The instructions specified in the ISA may be designed to process data items stored in general purpose registers (GPRs) 108, 109. Data fetch stage 112 may retrieve data items (e.g., floating-point or fixed-point) to be processed from GPR 108. Execution stage 114 may include logic circuitry to execute instructions specified in the ISA of processor 102.

In one embodiment, the logic circuitry associated with execution stage 114 may include multiple “execution units” (or functional units), each being dedicated to perform one respective instruction. The collection of all instructions performed by these execution units may constitute the instruction set associated with processor 102. After execution of an instruction to process data items retrieved by data fetch stage 112, write back stage 116 may output and store the results in GPRs 108, 109.

In one embodiment, the ISA of processor 102 may define a floating point instruction, and the execution stage 114 of processor 102 may include an execution unit 118 that include hardware implementation of the floating point instruction defined in the ISA. The floating point instruction may include a first field 120 (or operand) to store an identifier of first register 108, a second field 122 (or operand) to store an identifier of second register 109, and a third field 124 (or operand) to store an identifier representing a rounding rule. The instruction, when executed, may include operations to read a first data item (floating-point data item or fixed-point data item), calculate a result value (floating-point data item) based on the first data item stored in the first register, and round the result value using a rounding rule specified in the third field of the instruction to store result in the second register 109. In this way, embodiments of the present disclosure may allow a program to specify a per-instruction rounding rule. The per-instruction rounding rule implementation allows different instructions associated with different rounding rules, rather than employing one rounding rule (e.g., a default rounding rule) for all instructions executed by the processor 102.

In one embodiment, the rounding rule may be identified by an immediate value stored in third field 124. For example, the immediate value can be an integer, and different integer values may correspond to different rounding rules. In another embodiment, third field 124 may store an identifier of a third register 126 of register file 106, where register 126 may store an identifier corresponding to a specific rounding rule. The indirect specification of the rounding rule (e.g., via register 126) may provide further flexibility to a programmer to program an application.

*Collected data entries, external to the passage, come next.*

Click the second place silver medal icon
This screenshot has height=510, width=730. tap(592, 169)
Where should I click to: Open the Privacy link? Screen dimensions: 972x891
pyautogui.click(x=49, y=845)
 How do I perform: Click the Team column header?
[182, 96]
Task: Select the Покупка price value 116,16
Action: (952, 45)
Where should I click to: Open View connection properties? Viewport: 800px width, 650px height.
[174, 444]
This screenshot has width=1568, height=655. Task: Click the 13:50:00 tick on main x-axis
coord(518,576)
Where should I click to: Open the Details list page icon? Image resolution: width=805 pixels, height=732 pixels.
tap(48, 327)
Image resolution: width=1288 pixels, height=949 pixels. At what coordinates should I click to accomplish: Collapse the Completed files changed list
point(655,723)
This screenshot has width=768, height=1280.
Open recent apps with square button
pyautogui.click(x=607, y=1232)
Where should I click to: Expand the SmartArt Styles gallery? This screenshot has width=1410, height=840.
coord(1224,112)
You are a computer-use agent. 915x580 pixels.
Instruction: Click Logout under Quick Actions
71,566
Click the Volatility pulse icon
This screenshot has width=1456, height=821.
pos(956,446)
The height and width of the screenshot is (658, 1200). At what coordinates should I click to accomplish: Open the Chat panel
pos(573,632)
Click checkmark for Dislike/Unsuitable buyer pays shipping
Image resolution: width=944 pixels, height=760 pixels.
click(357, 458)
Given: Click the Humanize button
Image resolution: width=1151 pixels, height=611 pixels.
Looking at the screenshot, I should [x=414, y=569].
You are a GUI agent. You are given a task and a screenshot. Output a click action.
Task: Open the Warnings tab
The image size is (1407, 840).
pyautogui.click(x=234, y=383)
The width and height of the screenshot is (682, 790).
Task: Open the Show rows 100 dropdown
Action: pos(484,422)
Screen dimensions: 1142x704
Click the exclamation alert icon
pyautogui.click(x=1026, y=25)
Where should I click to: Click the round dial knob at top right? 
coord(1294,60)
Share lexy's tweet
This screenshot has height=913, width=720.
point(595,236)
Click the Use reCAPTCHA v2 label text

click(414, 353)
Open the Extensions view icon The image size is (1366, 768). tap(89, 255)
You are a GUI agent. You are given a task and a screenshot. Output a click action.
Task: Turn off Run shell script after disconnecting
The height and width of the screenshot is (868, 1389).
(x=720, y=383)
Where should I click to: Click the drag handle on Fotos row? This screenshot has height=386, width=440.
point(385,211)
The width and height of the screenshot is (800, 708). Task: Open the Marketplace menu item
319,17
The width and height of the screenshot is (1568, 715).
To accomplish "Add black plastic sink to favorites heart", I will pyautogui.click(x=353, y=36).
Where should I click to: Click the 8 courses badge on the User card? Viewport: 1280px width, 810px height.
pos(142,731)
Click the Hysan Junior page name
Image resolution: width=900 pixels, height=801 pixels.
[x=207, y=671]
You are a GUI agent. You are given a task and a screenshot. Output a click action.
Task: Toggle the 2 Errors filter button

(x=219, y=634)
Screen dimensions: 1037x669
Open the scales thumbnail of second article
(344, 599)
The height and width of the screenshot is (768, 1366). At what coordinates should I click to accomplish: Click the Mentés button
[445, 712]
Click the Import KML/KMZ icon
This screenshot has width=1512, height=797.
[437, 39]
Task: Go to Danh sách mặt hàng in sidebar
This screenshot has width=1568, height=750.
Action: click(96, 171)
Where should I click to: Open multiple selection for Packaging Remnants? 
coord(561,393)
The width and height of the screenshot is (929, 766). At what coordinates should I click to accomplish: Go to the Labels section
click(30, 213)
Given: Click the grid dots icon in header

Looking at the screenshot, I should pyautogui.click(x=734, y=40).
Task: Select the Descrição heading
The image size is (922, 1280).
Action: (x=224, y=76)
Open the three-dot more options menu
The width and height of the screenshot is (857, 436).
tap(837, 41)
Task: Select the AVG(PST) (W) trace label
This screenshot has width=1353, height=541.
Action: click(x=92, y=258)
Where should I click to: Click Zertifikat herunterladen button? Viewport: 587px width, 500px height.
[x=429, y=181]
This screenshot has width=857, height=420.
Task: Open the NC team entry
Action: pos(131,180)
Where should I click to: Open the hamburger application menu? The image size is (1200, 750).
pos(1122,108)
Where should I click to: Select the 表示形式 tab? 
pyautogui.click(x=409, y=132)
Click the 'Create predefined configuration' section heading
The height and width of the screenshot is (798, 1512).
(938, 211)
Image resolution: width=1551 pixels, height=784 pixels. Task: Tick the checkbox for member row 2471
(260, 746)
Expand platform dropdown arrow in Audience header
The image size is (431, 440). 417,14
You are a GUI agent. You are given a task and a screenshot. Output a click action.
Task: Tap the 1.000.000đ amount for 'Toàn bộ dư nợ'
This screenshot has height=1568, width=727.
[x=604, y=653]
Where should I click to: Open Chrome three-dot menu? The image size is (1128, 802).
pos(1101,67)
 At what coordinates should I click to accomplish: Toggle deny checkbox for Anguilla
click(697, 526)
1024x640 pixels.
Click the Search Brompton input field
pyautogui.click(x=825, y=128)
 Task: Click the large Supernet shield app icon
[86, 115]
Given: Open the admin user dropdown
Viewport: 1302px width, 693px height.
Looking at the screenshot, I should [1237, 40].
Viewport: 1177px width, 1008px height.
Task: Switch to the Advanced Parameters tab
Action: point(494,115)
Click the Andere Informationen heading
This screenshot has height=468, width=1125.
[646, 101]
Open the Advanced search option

FIG. 2 illustrates a floating point instruction that may include a field to store an identifier of a rounding rule according to an embodiment of the present disclosure. As shown in FIG. 2, the instruction 200 may be specified in the ISA to include an operation field 202, a target register field 204, a first input register field 206, a second input register field 208, an operation type field 210, and a rounding rule field 212. The operation field 202 may store an identifier for the floating point operation (e.g., fadd). The target register field 204 may specify a floating-point register associated with the processor for storing the output. The first input register field 206 and the second input register field 208 may specify the floating-point registers that store the input values (or values to be added together). The operation type field 210 may store a value representing the floating point type (e.g., single precision or double precision). The rounding rule field 212 may store an identifier (FRM) that represents a type of rounding rule.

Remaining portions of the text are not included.